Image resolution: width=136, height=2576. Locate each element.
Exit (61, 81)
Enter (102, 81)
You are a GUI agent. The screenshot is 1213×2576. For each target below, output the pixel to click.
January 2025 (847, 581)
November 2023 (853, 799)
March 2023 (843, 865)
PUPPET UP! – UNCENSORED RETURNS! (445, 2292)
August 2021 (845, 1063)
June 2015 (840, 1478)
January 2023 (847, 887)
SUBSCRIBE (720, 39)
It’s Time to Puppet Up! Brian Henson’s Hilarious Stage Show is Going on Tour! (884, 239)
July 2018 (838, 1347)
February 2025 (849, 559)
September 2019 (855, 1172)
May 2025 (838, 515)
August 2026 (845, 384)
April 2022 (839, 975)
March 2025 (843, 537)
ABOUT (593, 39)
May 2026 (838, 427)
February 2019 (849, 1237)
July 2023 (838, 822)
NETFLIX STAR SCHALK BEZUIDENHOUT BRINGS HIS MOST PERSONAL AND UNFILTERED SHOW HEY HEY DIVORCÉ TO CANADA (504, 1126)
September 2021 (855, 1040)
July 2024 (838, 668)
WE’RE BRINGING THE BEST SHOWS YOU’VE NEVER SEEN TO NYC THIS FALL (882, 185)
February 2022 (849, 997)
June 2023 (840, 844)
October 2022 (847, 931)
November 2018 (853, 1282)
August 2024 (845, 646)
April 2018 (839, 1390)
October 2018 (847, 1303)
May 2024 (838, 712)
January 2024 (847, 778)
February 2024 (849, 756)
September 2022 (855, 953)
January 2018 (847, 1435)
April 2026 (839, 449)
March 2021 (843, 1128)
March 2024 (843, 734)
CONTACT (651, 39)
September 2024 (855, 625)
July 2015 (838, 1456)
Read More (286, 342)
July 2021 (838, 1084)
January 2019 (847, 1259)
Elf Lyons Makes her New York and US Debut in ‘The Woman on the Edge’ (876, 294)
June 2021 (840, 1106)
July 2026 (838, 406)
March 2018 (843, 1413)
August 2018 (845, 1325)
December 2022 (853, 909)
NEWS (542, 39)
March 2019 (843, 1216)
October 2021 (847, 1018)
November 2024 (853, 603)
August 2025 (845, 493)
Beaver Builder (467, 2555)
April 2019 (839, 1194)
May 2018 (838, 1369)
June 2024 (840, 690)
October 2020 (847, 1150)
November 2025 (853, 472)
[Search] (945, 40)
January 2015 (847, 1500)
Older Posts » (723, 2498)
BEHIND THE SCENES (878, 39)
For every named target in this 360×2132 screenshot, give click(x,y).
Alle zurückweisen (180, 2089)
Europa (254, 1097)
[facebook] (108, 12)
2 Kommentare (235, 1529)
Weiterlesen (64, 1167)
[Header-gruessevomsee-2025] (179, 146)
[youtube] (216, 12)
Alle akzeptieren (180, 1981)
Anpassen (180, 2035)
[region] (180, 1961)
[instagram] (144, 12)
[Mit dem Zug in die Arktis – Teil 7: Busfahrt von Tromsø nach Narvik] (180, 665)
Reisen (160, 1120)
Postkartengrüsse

■ **Action item**: The entries need to be set down again in full, with no word changed.

■ **Response below**:
Image resolution: width=136, height=2576. Locate each element.
Exit (61, 81)
Enter (102, 81)
You are a GUI agent. The screenshot is 1213×2576. For each target below, output the pixel to click.
January 2025 (847, 581)
November 2023 (853, 799)
March 2023 (843, 865)
PUPPET UP! – UNCENSORED RETURNS! (445, 2292)
August 2021 (845, 1063)
June 2015 (840, 1478)
January 2023 (847, 887)
SUBSCRIBE (720, 39)
It’s Time to Puppet Up! Brian Henson’s Hilarious Stage Show is Going on Tour! (884, 239)
July 2018 (838, 1347)
February 2025 (849, 559)
September 2019 (855, 1172)
May 2025 (838, 515)
August 2026 (845, 384)
April 2022 (839, 975)
March 2025 (843, 537)
ABOUT (593, 39)
May 2026 (838, 427)
February 2019 (849, 1237)
July 2023 (838, 822)
NETFLIX STAR SCHALK BEZUIDENHOUT BRINGS HIS MOST PERSONAL AND UNFILTERED SHOW HEY HEY DIVORCÉ TO CANADA (504, 1126)
September 2021 (855, 1040)
July 2024 (838, 668)
WE’RE BRINGING THE BEST SHOWS YOU’VE NEVER SEEN TO NYC THIS FALL (882, 185)
February 2022 (849, 997)
June 2023 (840, 844)
October 2022 (847, 931)
November 2018 (853, 1282)
August 2024 (845, 646)
April 2018 (839, 1390)
October 2018 (847, 1303)
May 2024 (838, 712)
January 2024 (847, 778)
February 2024 (849, 756)
September 2022 (855, 953)
January 2018 (847, 1435)
April 2026 (839, 449)
March 2021 (843, 1128)
March 2024 (843, 734)
CONTACT (651, 39)
September 2024 (855, 625)
July 2015 (838, 1456)
Read More (286, 342)
July 2021 (838, 1084)
January 2019 (847, 1259)
Elf Lyons Makes her New York and US Debut in ‘The Woman on the Edge’ (876, 294)
June 2021 (840, 1106)
July 2026 (838, 406)
March 2018 (843, 1413)
August 2018 (845, 1325)
December 2022 (853, 909)
NEWS (542, 39)
March 2019 (843, 1216)
October 2021 (847, 1018)
November 2024 (853, 603)
August 2025 (845, 493)
Beaver Builder (467, 2555)
April 2019 (839, 1194)
May 2018 (838, 1369)
June 2024 (840, 690)
October 2020 (847, 1150)
November 2025 (853, 472)
[Search] (945, 40)
January 2015 (847, 1500)
Older Posts » (723, 2498)
BEHIND THE SCENES (878, 39)
For every named target in this 360×2132 screenshot, give click(x,y).
Alle zurückweisen (180, 2089)
Europa (254, 1097)
[facebook] (108, 12)
2 Kommentare (235, 1529)
Weiterlesen (64, 1167)
[Header-gruessevomsee-2025] (179, 146)
[youtube] (216, 12)
Alle akzeptieren (180, 1981)
Anpassen (180, 2035)
[region] (180, 1961)
[instagram] (144, 12)
[Mit dem Zug in die Arktis – Teil 7: Busfahrt von Tromsø nach Narvik] (180, 665)
Reisen (160, 1120)
Postkartengrüsse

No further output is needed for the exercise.